Jimly juga memberikan penjelasan rinci tentang beragam jenis pemberhentian yang dapat diterapkan untuk hakim atau ketua Mahkamah Konstitusi yang terbukti melanggar etik. Pemberhentian yang paling berat adalah pemberhentian dengan tidak hormat, namun ada juga opsi pemberhentian dengan hormat. Jimly juga menyebut bahwa terdapat pemberhentian dari jabatan ketua tanpa keanggotaan sebagai alternatif.

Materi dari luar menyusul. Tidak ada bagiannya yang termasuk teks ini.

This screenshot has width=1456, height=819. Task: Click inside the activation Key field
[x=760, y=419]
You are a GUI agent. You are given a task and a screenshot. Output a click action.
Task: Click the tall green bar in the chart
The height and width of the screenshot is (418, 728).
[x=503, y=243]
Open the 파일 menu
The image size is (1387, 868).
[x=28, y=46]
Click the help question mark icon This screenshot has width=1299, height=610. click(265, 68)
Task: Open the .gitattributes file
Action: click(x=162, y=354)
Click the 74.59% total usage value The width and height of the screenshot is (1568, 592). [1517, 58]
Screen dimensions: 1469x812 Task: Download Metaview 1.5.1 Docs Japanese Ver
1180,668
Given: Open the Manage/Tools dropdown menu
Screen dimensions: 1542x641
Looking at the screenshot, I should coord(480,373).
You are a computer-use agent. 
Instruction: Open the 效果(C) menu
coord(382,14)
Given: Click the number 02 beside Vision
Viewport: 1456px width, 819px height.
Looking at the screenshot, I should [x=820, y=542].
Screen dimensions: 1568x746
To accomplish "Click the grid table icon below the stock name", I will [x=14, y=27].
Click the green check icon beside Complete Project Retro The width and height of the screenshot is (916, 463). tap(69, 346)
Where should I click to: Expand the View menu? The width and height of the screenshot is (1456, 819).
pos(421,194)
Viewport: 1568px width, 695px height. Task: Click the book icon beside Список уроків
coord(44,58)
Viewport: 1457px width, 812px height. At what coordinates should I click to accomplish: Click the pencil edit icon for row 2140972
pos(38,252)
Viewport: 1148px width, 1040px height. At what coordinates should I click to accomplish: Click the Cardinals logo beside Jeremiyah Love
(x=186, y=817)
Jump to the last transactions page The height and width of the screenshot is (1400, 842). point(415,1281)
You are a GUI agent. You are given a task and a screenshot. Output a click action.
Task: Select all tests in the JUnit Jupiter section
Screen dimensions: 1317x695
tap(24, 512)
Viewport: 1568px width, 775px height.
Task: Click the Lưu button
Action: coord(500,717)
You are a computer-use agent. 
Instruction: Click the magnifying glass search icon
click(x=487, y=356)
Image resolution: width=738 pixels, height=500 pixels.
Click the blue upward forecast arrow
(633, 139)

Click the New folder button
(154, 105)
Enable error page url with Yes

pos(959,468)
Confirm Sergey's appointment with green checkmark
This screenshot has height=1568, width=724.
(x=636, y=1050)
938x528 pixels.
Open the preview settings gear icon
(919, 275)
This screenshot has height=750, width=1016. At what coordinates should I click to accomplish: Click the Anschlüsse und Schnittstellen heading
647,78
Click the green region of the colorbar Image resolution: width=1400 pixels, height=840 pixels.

“Selain itu ada juga pemberhentian bukan sebagai anggota, tapi hanya diberhentikan sebagai ketua,” ujar Jimly
Baca juga: KPU Tetapkan Daftar Calon Tetap, 580 Kursi DPR Diperebutkan 9.917 Caleg
Selain pemberhentian, ada juga sanksi peringatan yang memiliki beberapa variasi, seperti peringatan biasa, peringatan ketat, dan peringatan sangat ketat. Jimly menjelaskan bahwa variasi ini tidak dijelaskan secara eksplisit dalam PMK, namun tetap dapat diterapkan sesuai kebutuhan dan situasi.
Sanksi paling ringan dalam konteks ini adalah teguran, yang dapat diberikan dalam bentuk lisan atau tertulis. Dengan demikian, opsi sanksi yang tersedia sesuai dengan Peraturan Mahkamah Konstitusi adalah teguran, peringatan, dan pemberhentian. Semua hal ini menjadi bagian dari proses hukum yang mengikuti prinsip-prinsip etika yang berlaku di Mahkamah Konstitusi.